A Russian depositary receipt is a registered equity security that has no par value, which certifies the ownership of a certain number of shares or bonds of a foreign issuer (securities represented) and secures the right of its owner to demand from the issuer of Russian depositary receipts to receive, in exchange for the Russian depositary receipt, the corresponding number of presented securities securities and the provision of services related to the exercise by the owner of the Russian depositary receipt of the rights enshrined in the represented securities. If the issuer of the presented securities assumes obligations to the owners of Russian depositary receipts, the said security also certifies the right of its owner to demand the proper performance of these obligations.

1) the obligation of the parties or the parties to the agreement to periodically or at a time to pay the sums of money, including in the case of claims by the other party, depending on the change in prices for goods, securities, the exchange rate of the corresponding currency, the value interest rates, inflation rate, values ​​calculated on the basis of prices of derivative financial instruments, values ​​of indicators constituting official statistical information, values ​​of physical, biological and (or) chemical indicators of state environment, from the onset of a circumstance indicating non-fulfillment or improper fulfillment by one or more legal entities, states or municipalities of their obligations (with the exception of a surety agreement and an insurance agreement), or any other circumstance that is provided for by federal law or regulatory legal acts of the federal executive body for the securities market and regarding which it is not known whether it will come or not, as well as from changes in values ​​calculated on the basis of one or a combination of several indicators specified in this paragraph. At the same time, such an agreement may also provide for the obligation of the parties or the parties to the agreement to transfer securities, goods or currency to the other party, or the obligation to enter into an agreement that is a derivative financial instrument;

The State Duma

Federation Council

Judicial practice and legislation - 39-FZ On investment activities in the Russian Federation carried out in the form of capital investments

The main legal documents regulating the relations of the subjects investment activities, are the Civil Code of the Russian Federation, Federal Law of February 25, 1999 N 39-FZ "On investment activities in the Russian Federation carried out in the form capital investments", Law of the RSFSR dated 26.06.1991 N 1488-1" On investment activities in the RSFSR. "In this case, the relationship between the investor (customer) and the contractor (contractor) is governed by the provisions of the construction contract concluded for the construction or reconstruction of an enterprise, building (in including a residential building), a structure or other object, as well as for the performance of installation, commissioning and other work inextricably linked with the object under construction. overhaul buildings and structures, unless otherwise provided by the contract.

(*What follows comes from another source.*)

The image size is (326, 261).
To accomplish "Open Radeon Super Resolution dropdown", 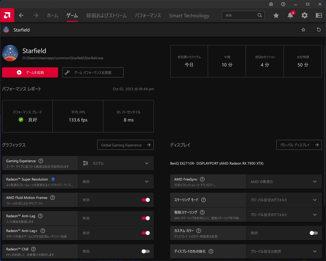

publishes on its official website in the information and telecommunication network "Internet" information about the fact of the issue of securities, carried out in violation of the requirements of the legislation of the Russian Federation on securities, and on the grounds for suspending the placement of securities issued as a result of such an issue;

notifies in writing of the need to eliminate violations, and also sets the deadlines for eliminating violations;

Clause 5 - Abolished.

8. Professional participants in the securities market and issuers of securities have the right to appeal to an arbitration court against the actions of the federal executive body for the securities market to suppress violations of the legislation of the Russian Federation on securities and to apply liability measures in the manner prescribed by the legislation of the Russian Federation.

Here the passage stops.